Molto peggio solo una settimana fa, per la Festa della Liberazione. Che fascisti e postfascisti non abbiano mai accettato la sconfitta della dittatura e la costruzione della libertà attraverso il sacrificio dei Partigiani si è sempre saputo, ma la scempiaggine toccata in questa occasione non si era mai vista. Un parlamentare della Repubblica, quindi frutto della democrazia che si cominciò a costruire 75 anni fa, dopo la sconfitta del nazifascismo, è arrivato impunemente a proporre che la festa del 25 Aprile venisse dedicata ai morti di Covid-19. Massimo rispetto per i morti, ma forse sarebbe stato politicamente più corretto chiedersi chi e cosa ha prodotto quella strage, il ‘massacro’ degli anziani ospitati nelle RSA, come dichiarato dal vice direttore dell’Organizzazione Mondiale della Sanità Ranieri Guerra e così rendere omaggio a chi diede la vita perché quel parlamentare occupasse il suo posto in Parlamento.

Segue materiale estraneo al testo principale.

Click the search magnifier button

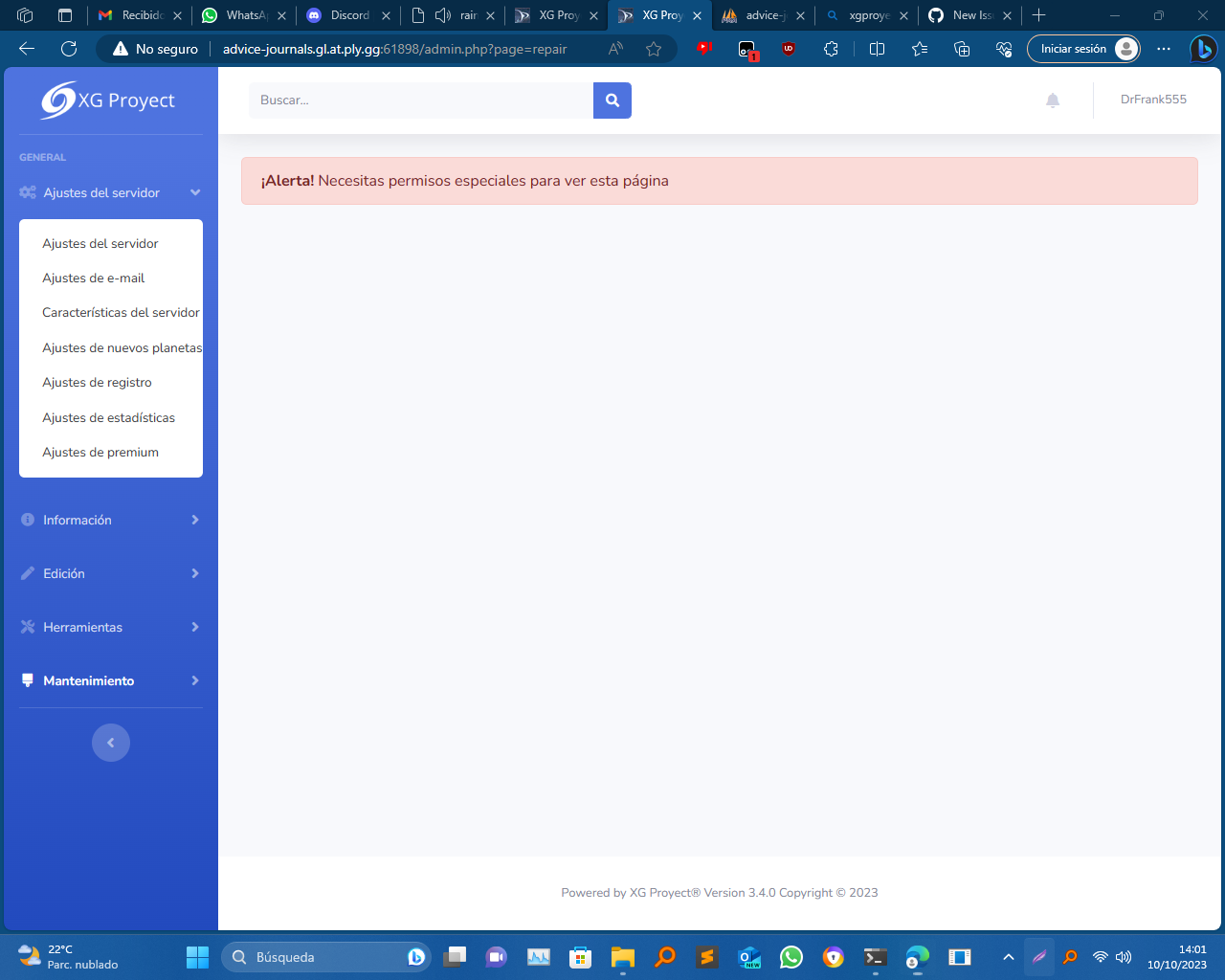click(612, 100)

Ma anche questo hanno prodotto 75 anni di democrazia a volte distratta nei confronti della Storia.

Distrazione o colpa? Come interpretare quelle svastiche ed altri simboli nazisti e fascisti tracciati sulle tombe di partigiani e di vittime della Shoah? Che scuola hanno fatto, quali informazioni hanno avuto gli autori di quegli sfregi? E cosa dire, infine, di ‘Bella Ciao’, che per tanti italiani viene considerata canzone comunista, quasi al pari della defunta ‘Bandiera Rossa’, mentre in tutto il mondo, dagli Stati Uniti, alla Gran Bretagna, dalla Francia alla Germania è stata cantata come inno di libertà, a volte anche in omaggio a quel personale medico e parasanitario impegnato in prima linea per combattere il nuovo ‘invasor’ il mortale coronavirus’?

Quelle su esposte – ma credo che ogni lettore potrebbe aggiungerne tante altre – sono le ragioni che mi spingono a sostenere la necessità di costruire una ‘Fase di Riflessione’ che ci metta nelle condizioni di essere pronti a progettare sul piano culturale, economico e politico, un post epidemia che faccia dimenticare risse verbali e slogan finalizzati solo a catturare qualche voto in più in una situazione  disastrosa in cui bisognerebbe far funzionare di più i cervelli e meno le pance. E forse cominceremmo a capire che la scelta del personale politico deve essere fatta su basi di competenze e responsabilità e non di verbosa apparenza.